The stock market has been experiencing the slowest trading in at least six years. Volume has been below 5 billion shares in each of the past eight days, the longest stretch in data compiled by Bloomberg going back to 2008.
“Investors’ lack of exposure to equities is still what drives the market higher, along with valuations which aren’t stretched,” said Paul Atkinson, head of North American equities at Aberdeen Asset Management Plc in Philadelphia. The firm oversees $551.4 billion.
The Dow Jones industrial average climbed 18.88 points, or 0.1 percent, to 17,098.45. The Nasdaq composite index gained 0.5 percent to 4,580.27.
U.S. household purchases decreased 0.1 percent after increasing 0.4 percent in June, Commerce Department figures showed. None of the 79 economists in a Bloomberg survey projected a decrease.
Incomes climbed 0.2 percent, the smallest monthly advance this year.
Consumer confidence unexpectedly rose in August, showing a brightening in Americans’ moods as the labor market gains traction.
The Thomson Reuters/University of Michigan final sentiment index rose to 82.5 from 81.8 in July. The median projection in a Bloomberg survey of economists called for 80.
“You look through the data we’ve gotten this week, it’s strong, I think what the stock market’s getting is that this lift is starting to help the consumer,” John Canally, chief economic strategist at Boston-based LPL Financial LLC, said via phone.

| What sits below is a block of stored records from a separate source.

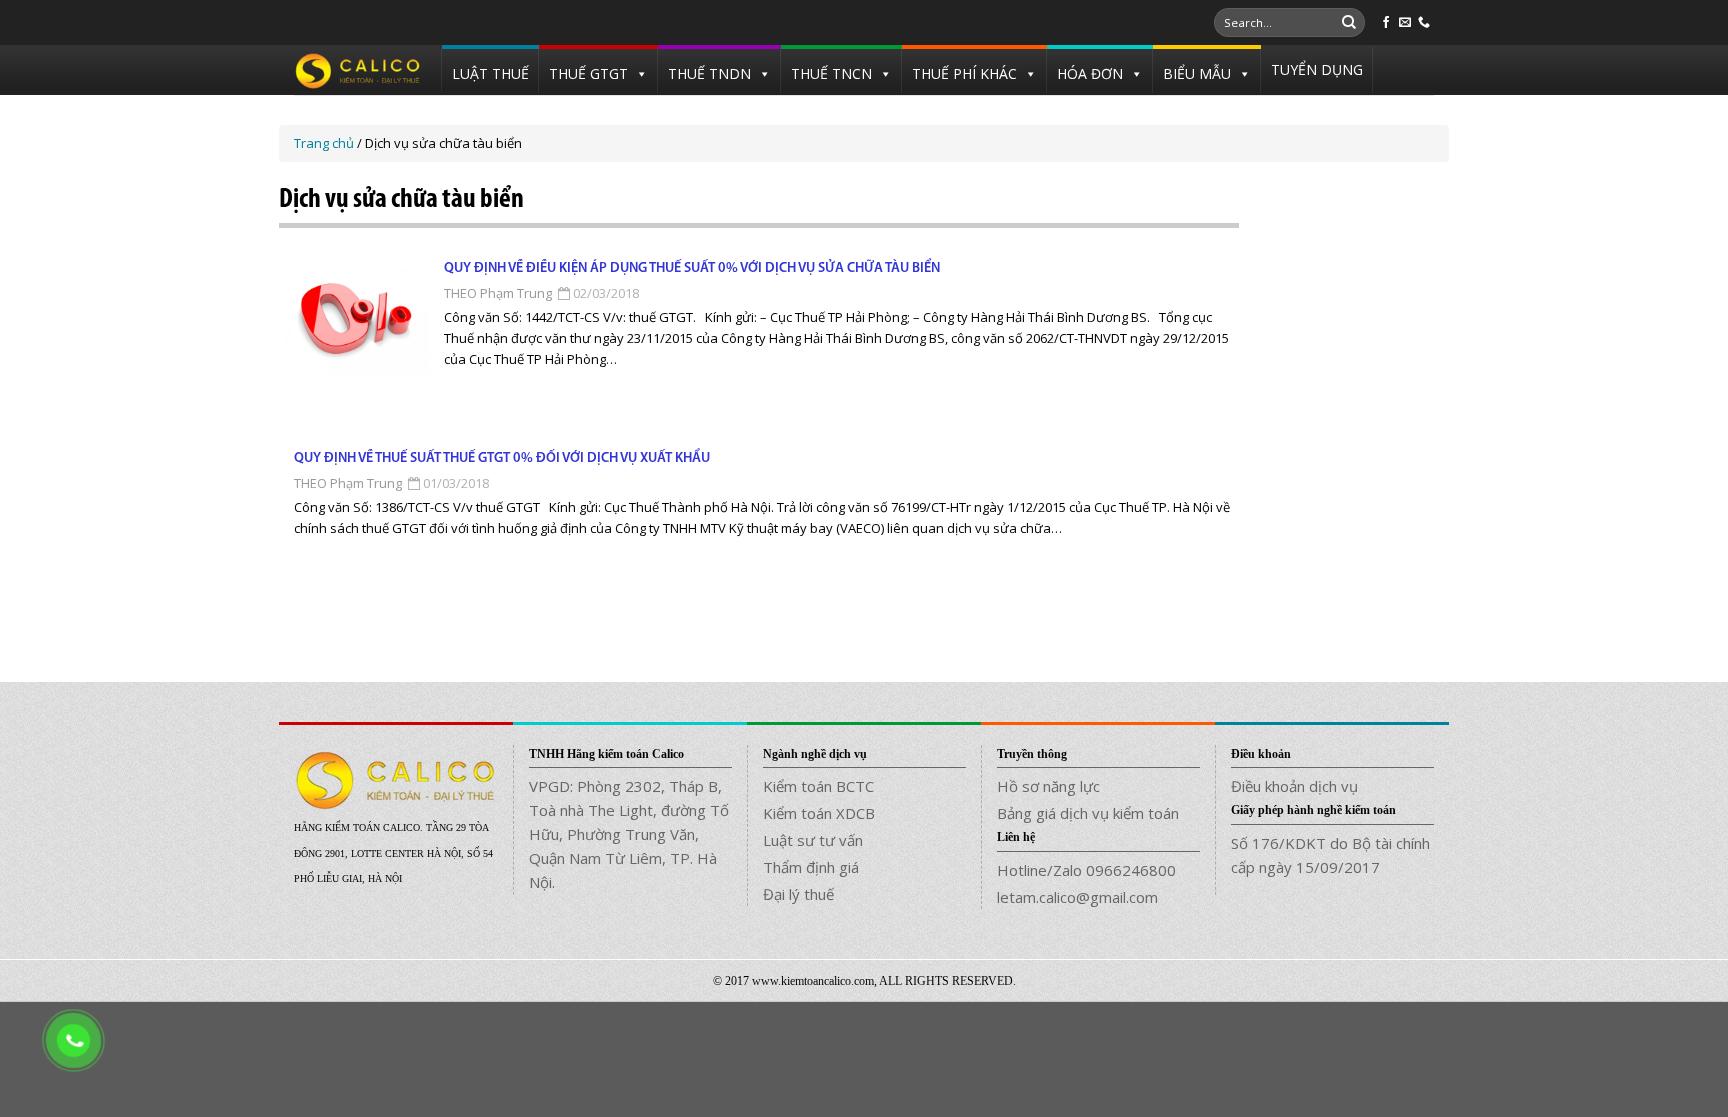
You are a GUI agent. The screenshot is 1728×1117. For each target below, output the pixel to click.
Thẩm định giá (811, 867)
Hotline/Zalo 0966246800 (1086, 870)
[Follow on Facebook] (1386, 23)
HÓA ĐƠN (1090, 73)
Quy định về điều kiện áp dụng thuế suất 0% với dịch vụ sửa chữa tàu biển (692, 268)
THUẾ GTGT (588, 73)
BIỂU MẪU (1197, 73)
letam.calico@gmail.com (1077, 897)
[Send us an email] (1405, 23)
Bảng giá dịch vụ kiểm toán (1088, 813)
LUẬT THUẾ (490, 73)
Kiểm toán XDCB (819, 813)
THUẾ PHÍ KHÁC (964, 73)
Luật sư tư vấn (813, 840)
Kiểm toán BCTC (818, 786)
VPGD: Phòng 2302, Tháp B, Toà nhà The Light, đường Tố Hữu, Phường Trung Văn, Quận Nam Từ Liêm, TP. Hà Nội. (629, 834)
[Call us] (1424, 23)
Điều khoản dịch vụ (1294, 786)
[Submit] (1349, 23)
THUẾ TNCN (831, 73)
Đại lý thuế (798, 894)
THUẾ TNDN (709, 73)
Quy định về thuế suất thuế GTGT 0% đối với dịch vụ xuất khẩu (502, 458)
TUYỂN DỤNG (1317, 69)
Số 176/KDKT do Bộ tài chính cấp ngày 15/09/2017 (1330, 855)
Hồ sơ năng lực (1048, 786)
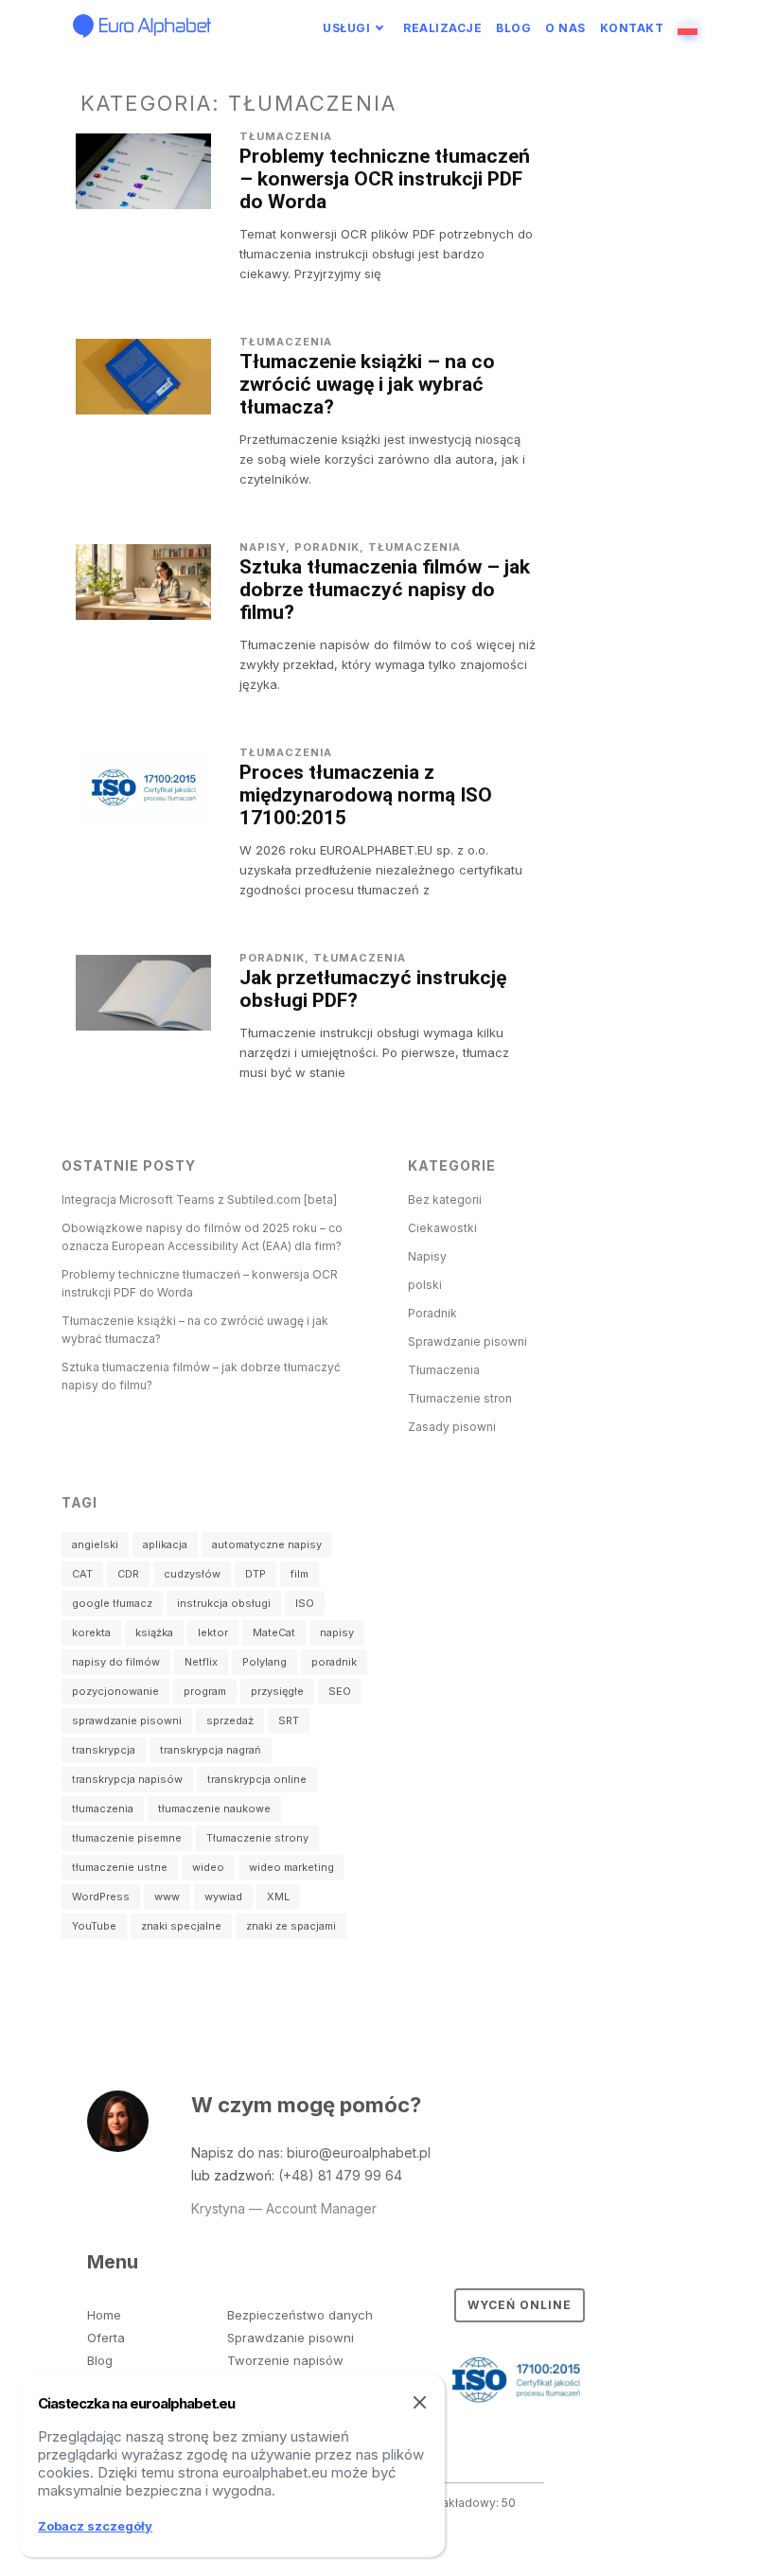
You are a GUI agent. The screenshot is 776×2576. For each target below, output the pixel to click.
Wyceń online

In Europe, consumer prices rose 0.3 percent in August from a year earlier after a 0.4 percent increase in July, the statistics office in Luxembourg said. Unemployment remained at 11.5 percent in July, Eurostat said in a separate report.
ECB President Mario Draghi said in a speech at a conference in Jackson Hole, Wyo., that inflation expectations have deteriorated in the euro area and signaled that policymakers are ready to add fresh stimulus.
“The ECB meeting is next week and Draghi kind of pre-committed at Jackson Hole when he started talking about inflation being below their desired range,” Paul Zemsky, the New York-based head of multiasset strategies at Voya Investment Management LLC, which oversees $213 billion, said by phone. “If they don’t do something different, global markets will be disappointed.”
Avago Technologies Ltd. (Nasdaq: AVGO), a semiconductor-device supplier, climbed 7.5 percent to $82.09 for the biggest gain in the S&P 500 after it reported earnings that topped estimates.
Pacific Sunwear of California Inc. (Nasdaq: PSUN), a clothing retailer, slid 9.6 percent to $2.08 after projecting losses in the third quarter that were deeper than analysts’ had estimated.
Veeva Systems Inc. (NYSE: VEEV), the provider of cloud-based business services, jumped 20 percent to $29.97. It boosted its year-end earnings prediction and reported second-quarter earnings that beat estimates.
Nabors Industries Ltd. (NYSE: NBR), the oil, gas and geothermal land drilling operator, gained 3.6 percent to $27.21, the most in two months. A Bloomberg Industries report Thursday showed it stood to benefit from exposure to Argentina shale development.